_Problem_
Every line of the data must be copied exactly.
START Working data
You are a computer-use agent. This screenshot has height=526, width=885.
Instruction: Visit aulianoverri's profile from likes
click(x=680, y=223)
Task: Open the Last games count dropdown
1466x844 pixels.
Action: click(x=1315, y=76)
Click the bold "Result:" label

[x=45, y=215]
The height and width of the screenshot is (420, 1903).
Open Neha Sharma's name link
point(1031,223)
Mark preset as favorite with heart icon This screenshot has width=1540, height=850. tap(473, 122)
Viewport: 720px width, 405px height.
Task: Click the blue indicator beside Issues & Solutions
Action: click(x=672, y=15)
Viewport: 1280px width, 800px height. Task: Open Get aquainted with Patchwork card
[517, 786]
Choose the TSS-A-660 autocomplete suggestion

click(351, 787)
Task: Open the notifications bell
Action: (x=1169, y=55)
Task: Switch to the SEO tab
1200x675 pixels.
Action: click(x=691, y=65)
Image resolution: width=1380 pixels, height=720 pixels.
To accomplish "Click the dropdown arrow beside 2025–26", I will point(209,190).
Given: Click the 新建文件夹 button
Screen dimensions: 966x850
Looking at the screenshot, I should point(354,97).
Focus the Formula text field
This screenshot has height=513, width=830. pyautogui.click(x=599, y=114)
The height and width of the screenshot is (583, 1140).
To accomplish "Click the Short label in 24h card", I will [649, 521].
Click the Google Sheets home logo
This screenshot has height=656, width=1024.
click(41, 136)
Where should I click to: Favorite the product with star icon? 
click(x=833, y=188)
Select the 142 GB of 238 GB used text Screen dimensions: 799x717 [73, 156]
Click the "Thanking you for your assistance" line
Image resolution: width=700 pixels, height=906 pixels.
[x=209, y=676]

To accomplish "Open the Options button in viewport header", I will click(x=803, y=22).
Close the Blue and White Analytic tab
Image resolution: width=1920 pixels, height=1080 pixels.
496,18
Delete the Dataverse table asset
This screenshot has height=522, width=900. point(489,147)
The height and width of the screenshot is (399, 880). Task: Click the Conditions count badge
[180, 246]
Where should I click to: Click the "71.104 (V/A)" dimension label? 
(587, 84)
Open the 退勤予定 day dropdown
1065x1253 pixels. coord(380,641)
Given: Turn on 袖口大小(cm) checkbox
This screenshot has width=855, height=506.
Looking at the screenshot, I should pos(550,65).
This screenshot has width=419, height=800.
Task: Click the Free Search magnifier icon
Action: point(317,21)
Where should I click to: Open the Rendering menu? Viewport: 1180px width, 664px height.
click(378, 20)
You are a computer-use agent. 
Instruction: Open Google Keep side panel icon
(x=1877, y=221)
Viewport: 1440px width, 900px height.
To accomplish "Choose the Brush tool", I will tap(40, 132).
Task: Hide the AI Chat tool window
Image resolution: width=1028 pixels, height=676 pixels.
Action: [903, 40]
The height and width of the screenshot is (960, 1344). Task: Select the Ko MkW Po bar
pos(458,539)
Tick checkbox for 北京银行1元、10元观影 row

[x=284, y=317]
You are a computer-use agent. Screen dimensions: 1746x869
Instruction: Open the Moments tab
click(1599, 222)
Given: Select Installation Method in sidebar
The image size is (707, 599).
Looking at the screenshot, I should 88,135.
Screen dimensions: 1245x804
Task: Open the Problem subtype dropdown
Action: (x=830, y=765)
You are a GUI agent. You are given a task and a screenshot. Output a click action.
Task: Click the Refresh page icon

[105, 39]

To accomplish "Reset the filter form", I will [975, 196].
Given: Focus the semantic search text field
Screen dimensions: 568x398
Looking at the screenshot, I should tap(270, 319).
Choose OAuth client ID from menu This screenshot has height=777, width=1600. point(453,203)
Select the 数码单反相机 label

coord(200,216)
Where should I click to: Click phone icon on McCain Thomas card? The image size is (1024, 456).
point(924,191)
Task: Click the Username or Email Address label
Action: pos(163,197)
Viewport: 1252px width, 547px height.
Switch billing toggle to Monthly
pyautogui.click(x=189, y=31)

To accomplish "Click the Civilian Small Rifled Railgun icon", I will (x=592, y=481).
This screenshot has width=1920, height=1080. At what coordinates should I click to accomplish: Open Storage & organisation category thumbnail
END Working data
_Response for this exercise_
You are a computer-use agent. This screenshot has height=526, width=885.
Instruction: Visit aulianoverri's profile from likes
click(x=680, y=223)
Task: Open the Last games count dropdown
1466x844 pixels.
Action: click(x=1315, y=76)
Click the bold "Result:" label

[x=45, y=215]
The height and width of the screenshot is (420, 1903).
Open Neha Sharma's name link
point(1031,223)
Mark preset as favorite with heart icon This screenshot has width=1540, height=850. tap(473, 122)
Viewport: 720px width, 405px height.
Task: Click the blue indicator beside Issues & Solutions
Action: click(x=672, y=15)
Viewport: 1280px width, 800px height. Task: Open Get aquainted with Patchwork card
[517, 786]
Choose the TSS-A-660 autocomplete suggestion

click(351, 787)
Task: Open the notifications bell
Action: (x=1169, y=55)
Task: Switch to the SEO tab
1200x675 pixels.
Action: click(x=691, y=65)
Image resolution: width=1380 pixels, height=720 pixels.
To accomplish "Click the dropdown arrow beside 2025–26", I will point(209,190).
Given: Click the 新建文件夹 button
Screen dimensions: 966x850
Looking at the screenshot, I should point(354,97).
Focus the Formula text field
This screenshot has height=513, width=830. pyautogui.click(x=599, y=114)
The height and width of the screenshot is (583, 1140).
To accomplish "Click the Short label in 24h card", I will [649, 521].
Click the Google Sheets home logo
This screenshot has height=656, width=1024.
click(41, 136)
Where should I click to: Favorite the product with star icon? 
click(x=833, y=188)
Select the 142 GB of 238 GB used text Screen dimensions: 799x717 [73, 156]
Click the "Thanking you for your assistance" line
Image resolution: width=700 pixels, height=906 pixels.
[x=209, y=676]

To accomplish "Open the Options button in viewport header", I will click(x=803, y=22).
Close the Blue and White Analytic tab
Image resolution: width=1920 pixels, height=1080 pixels.
496,18
Delete the Dataverse table asset
This screenshot has height=522, width=900. point(489,147)
The height and width of the screenshot is (399, 880). Task: Click the Conditions count badge
[180, 246]
Where should I click to: Click the "71.104 (V/A)" dimension label? 
(587, 84)
Open the 退勤予定 day dropdown
1065x1253 pixels. coord(380,641)
Given: Turn on 袖口大小(cm) checkbox
This screenshot has width=855, height=506.
Looking at the screenshot, I should pos(550,65).
This screenshot has width=419, height=800.
Task: Click the Free Search magnifier icon
Action: point(317,21)
Where should I click to: Open the Rendering menu? Viewport: 1180px width, 664px height.
click(378, 20)
You are a computer-use agent. 
Instruction: Open Google Keep side panel icon
(x=1877, y=221)
Viewport: 1440px width, 900px height.
To accomplish "Choose the Brush tool", I will tap(40, 132).
Task: Hide the AI Chat tool window
Image resolution: width=1028 pixels, height=676 pixels.
Action: [903, 40]
The height and width of the screenshot is (960, 1344). Task: Select the Ko MkW Po bar
pos(458,539)
Tick checkbox for 北京银行1元、10元观影 row

[x=284, y=317]
You are a computer-use agent. Screen dimensions: 1746x869
Instruction: Open the Moments tab
click(1599, 222)
Given: Select Installation Method in sidebar
The image size is (707, 599).
Looking at the screenshot, I should 88,135.
Screen dimensions: 1245x804
Task: Open the Problem subtype dropdown
Action: (x=830, y=765)
You are a GUI agent. You are given a task and a screenshot. Output a click action.
Task: Click the Refresh page icon

[105, 39]

To accomplish "Reset the filter form", I will [975, 196].
Given: Focus the semantic search text field
Screen dimensions: 568x398
Looking at the screenshot, I should tap(270, 319).
Choose OAuth client ID from menu This screenshot has height=777, width=1600. point(453,203)
Select the 数码单反相机 label

coord(200,216)
Where should I click to: Click phone icon on McCain Thomas card? The image size is (1024, 456).
point(924,191)
Task: Click the Username or Email Address label
Action: pos(163,197)
Viewport: 1252px width, 547px height.
Switch billing toggle to Monthly
pyautogui.click(x=189, y=31)

To accomplish "Click the Civilian Small Rifled Railgun icon", I will (x=592, y=481).
This screenshot has width=1920, height=1080. At what coordinates should I click to accomplish: Open Storage & organisation category thumbnail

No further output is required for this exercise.